Diese Kombi geht nicht nur mit Avocado. Gegrillte rote Paprika (vorab Stielansatz, Kerne, und Trennwände entfernen, nach dem Grillen die schwarze Haut abziehen) mit piment d’Espelette bzw. Gorria gewürzt, oder gekochte Karotten mit wenig Ingwer oder Curry, selbst gekochte Rote Bete ganz ohne weitere Gewürze, max. etwas Kümmelpulver oder einen alten Port, oder Mango mit etwas Limette, oder getrocknete, in Öl eingelegte Tomaten, wer mag mit etwas Sternanis oder Piment oder klassisch mit reichlich zermörsertem bzw. gecuttertem (nicht gehacktem) Basilikum.

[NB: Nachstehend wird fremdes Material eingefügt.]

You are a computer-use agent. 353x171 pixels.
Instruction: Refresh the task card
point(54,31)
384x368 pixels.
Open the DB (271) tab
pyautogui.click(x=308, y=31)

Das Prinzip ist immer gleich und simpel: Grünzeugs putzen, wo nötig vorgaren, zermörsert oder zercuttert mit der Grund-Mayo vermischt, individuell gewürzt, fertig.


Pimp it Baby, pimp it!

Da stehst Du nun in Deiner Küche, bereitest Dein Fondue vor, hast alle meine Saucen-Rezepte nachgekocht und noch immer einen halben Topf selbst gemachter Basis-Mayonnaise übrig. OK, den kannst Du jetzt in ein großes Näpfchen füllen, vielleicht etwas nachwürzen und als neutrale „Original-Mayo“ servieren oder am nächsten Tag Hessischen Kartoffelsalat daraus machen. Kann man, muss man aber nicht.

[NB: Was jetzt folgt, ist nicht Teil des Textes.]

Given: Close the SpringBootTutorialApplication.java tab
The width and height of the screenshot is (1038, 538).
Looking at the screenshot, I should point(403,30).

Hey, Werktägige(r) (gendern wir halt mal) am Herd, Du hast hier einen halben Topf einer Saucen-Hure (ich meine die Basis-Mayonnaise), die ohne Tabus bereit ist, nahezu alle Geschmacksträger in sich aufzunehmen und zu veredeln.

Getrocknete Chilis sind hier ein guter Ansatz. Ich meine nicht diese vertrockneten Schoten, die im Discounter für kleines Geld in Plastik-Packerln angeboten werden. Ich meine echte Chilis. Ich habe mexikanische Freunde, die machen eine Philosophie aus ihren (nicht immer legal) importierten Chilis: Sorte, Herkunftsregion, Bauer, Trocknungsart, geräuchert oder nicht, weiß der Geier was, ich beherrsche dieses Chili-Ballett noch nicht, das ist eine Kunst für sich. Aber ich schwöre: zwei Sackerl trockener Chili-Schoten original aus Mexiko, mit äußerlich kaum unterscheidbaren Schoten, und doch liefern sie zwei völlig unterschiedliche Geschmäcker, bei nahezu gleicher Zubereitung, nicht nur vom Schärfegrad her, sondern auch vom eigentlichen Geschmack. Also: getrocknete Chilischoten eine Stunde in wenig lauwarmem Wasser eingeweicht, Stielansätze abgeschnitten, Kerne getrost drinnen gelassen (schaaarf!), Schoten püriert, dazu etwas Koriander und Knofl, mit der Basis-Mayo vermischt, und ab geht die Lucy.

Oder eine ganze Knoblauchknolle oben und unten abgeschnitten in wenig (lieblichem) Weißwein bei 160 bis 180 Grad 60 bis 90 Minuten im Rohr geschmort, die Zehen aus den Schalen gedrückt, mit der Gabel zerdrückt und mit der Mayo vermischt.

Oder eine Handvoll getrocknete Steinpilze oder Morcheln in wenig heißes Wasser eingeweicht (die Kunst ist hier, genügend Wasser zu verwenden, damit alle Pilze benetzt sind, und wenig genug, damit alles am Ende ein Pilz-Wasser-Brei ist, denn die Pilze geben ihren Geschmack hemmungslos an jedwedes Wasser ab, und es wäre schade, davon was wegzukippen), dann püriert oder zermörsert, mit der Grund-Mayo vermischt und abgeschmeckt, ein wenig zermörserter Piment oder Kümmel kommen hier gut on top.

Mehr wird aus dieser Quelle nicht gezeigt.